Could a Personalised Diet help you lose weight?


Scientists have dismissed the latest diet fads and suggested that instead, thanks to people’s hormones, genes and psychology, there are three main types of people who struggle to keep their weight down. Therefore, by knowing your type, you can then tailor your eating habits towards these types.

Three Different Personality Types

The study, conducted by researchers at Oxford and Cambridge, put 75 dieters through a series of tests and discovered the types to be feasters who find it difficult to stop eating once they’ve started, constant cravers who feel hungry all the time, and emotional eaters who turn to food in a crisis.


People who feast all the time have their hormones to blame, as the research showed they produced low levels of a certain chemical which signifies that the stomach is full. Therefore they always feel hungry as the brain is not receiving the signs that it should stop eating.

“Some people have astonishingly low levels of certain gut hormones and are not getting those signals,” says Susan Jebb, a professor of diet and population at Oxford University.

Constant Cravers

On the other hand, constant cravers can call upon their genes as the culprit, as they have acquired a “hungry brain” that requires fatty and sugary foods. Research has showed that certain genes predispose us to crave these compounds.

“The role genes play in losing weight is unequivocal, but due to changes in technology we are beginning to find out what these genes are,” says geneticist Dr Giles Yeo, from Cambridge University.

Emotional Eaters

People who eat when they are in crisis or anxious have developed a habit of reaching for food whenever they are in a stressful situation. The brain then releases a powerful chemical upon receiving the food, much like a reward.

“People often think diets are about willpower,” says Jebb. “Forget that, diets are about habits. There has never been a study that says people can will themselves to lose weight, but they can change their habits.”
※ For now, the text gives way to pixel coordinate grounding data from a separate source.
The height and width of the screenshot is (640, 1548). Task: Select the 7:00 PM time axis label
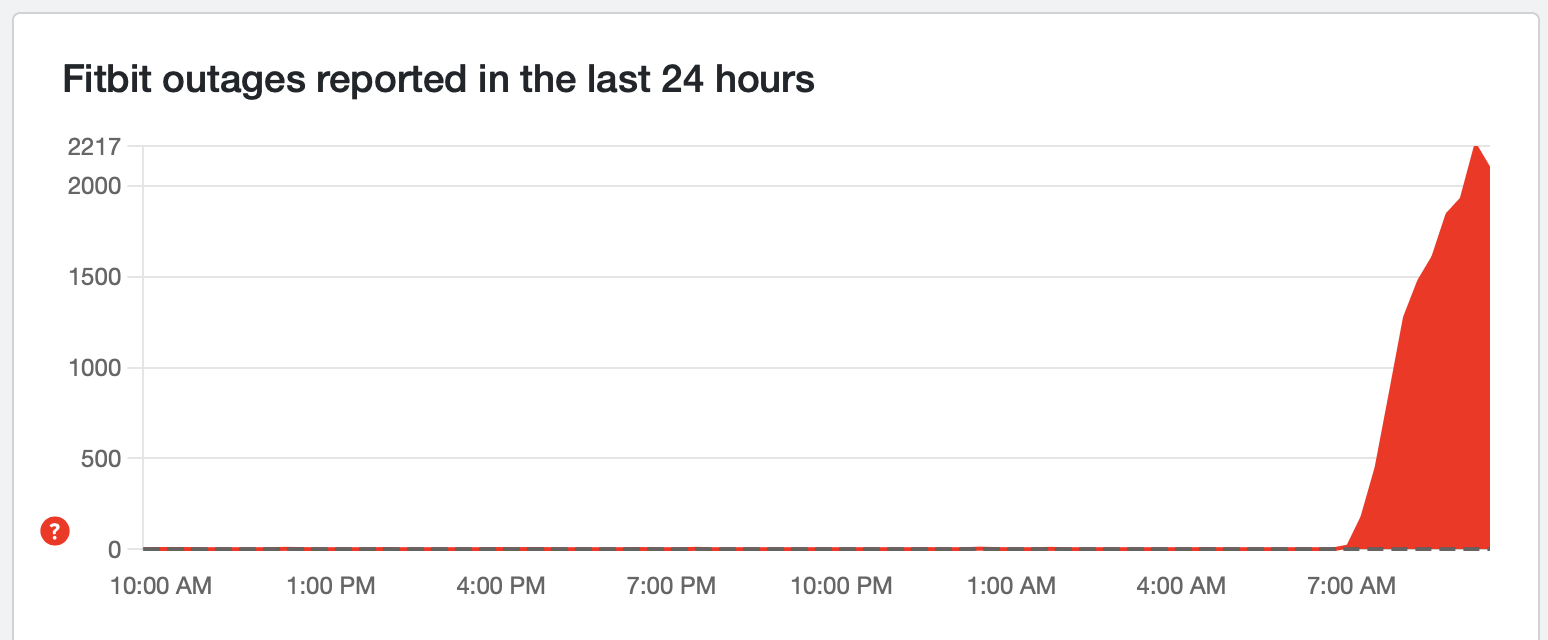click(671, 586)
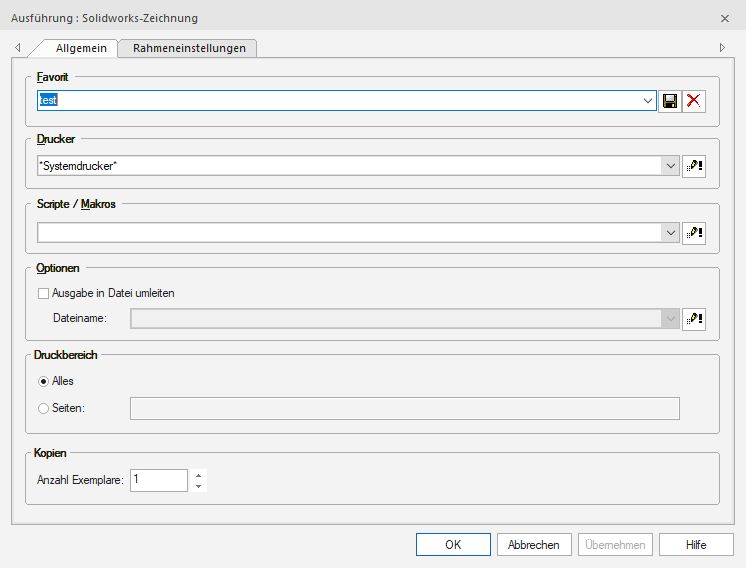Switch to the Rahmeneinstellungen tab
The image size is (746, 568).
click(x=188, y=48)
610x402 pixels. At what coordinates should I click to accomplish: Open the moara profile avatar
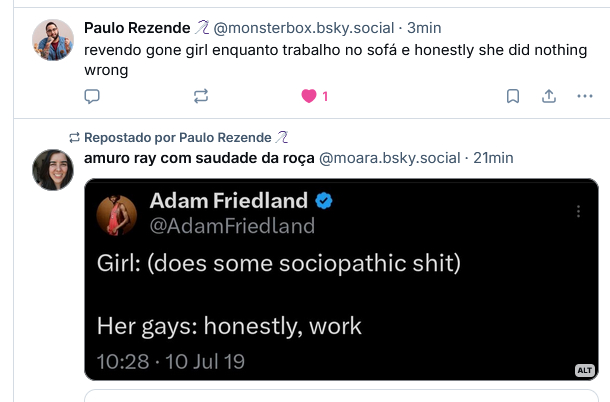(53, 170)

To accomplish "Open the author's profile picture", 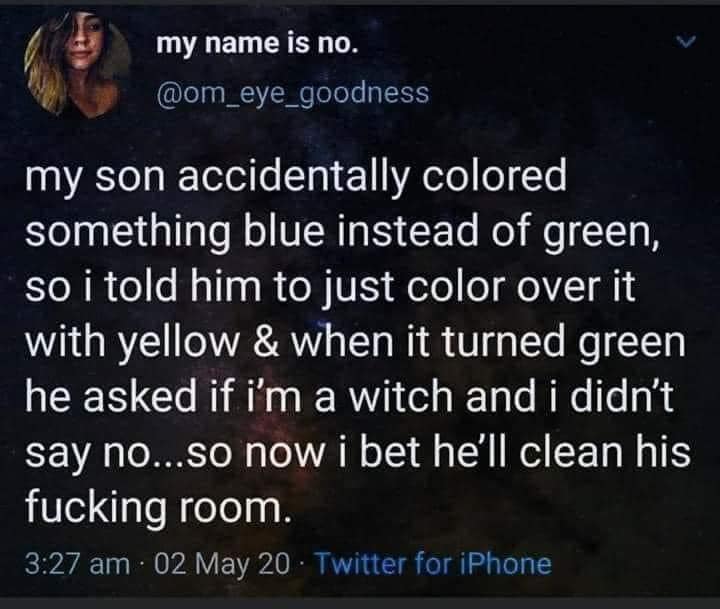I will (78, 64).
Once people have identified which group they belong to, they can then follow a diet specifically tailored to that group.

Food for Feasters

Feasters should eat foods that keep them fuller for longer, so anything with high amounts of protein, such as lean meat, fish, cheese, eggs and nuts. They should also have a low glycaemia index (GI) like basmati rice, lentils, grains and cereals. No potatoes or bread because they don’t make people feel full for very long.

“Protein and carbs that are not absorbed quickly are absorbed lower down the gut, producing more hormones that make us feel fuller,” says gut hormone specialist Prof Fiona Gribble, from Cambridge University.

Food for Constant Cravers

Constant cravers are always hungry so a 7 day a week diet is hard for them. Instead they need to quickly shock their bodies and get their metabolism working again, so a diet of 800 calories a day for two days of the week and healthy eating for the other five (intermittent fasting) should help them lose weight.

“Constant cravers have the toughest job as they have a strong predisposition to being overweight,” says Jebb. “The fasting diet should shock their bodies into burning fat.”

Food for Emotional Eaters

Emotional eaters need to break the associations they have made with food so should swap unhealthy snacks with fruit and start attending group support to trigger the reward part of the brain that used to rely on food.

Other tips for losing weight

As well as finding out which group you belong to, the study identified several other basic tips to help people lose weight.

  • Eat slowly. This gives the hormones in the gut time to reach the brain and tell it that you are full up.
  • Always eat breakfast. It not only sets you up for the day but prevents you snacking on high fat or sugary foods midday.
  • Soup and smoothies makes you feel fuller. These types of foods tend to hold in the stomach for longer and make you feel fuller for longer.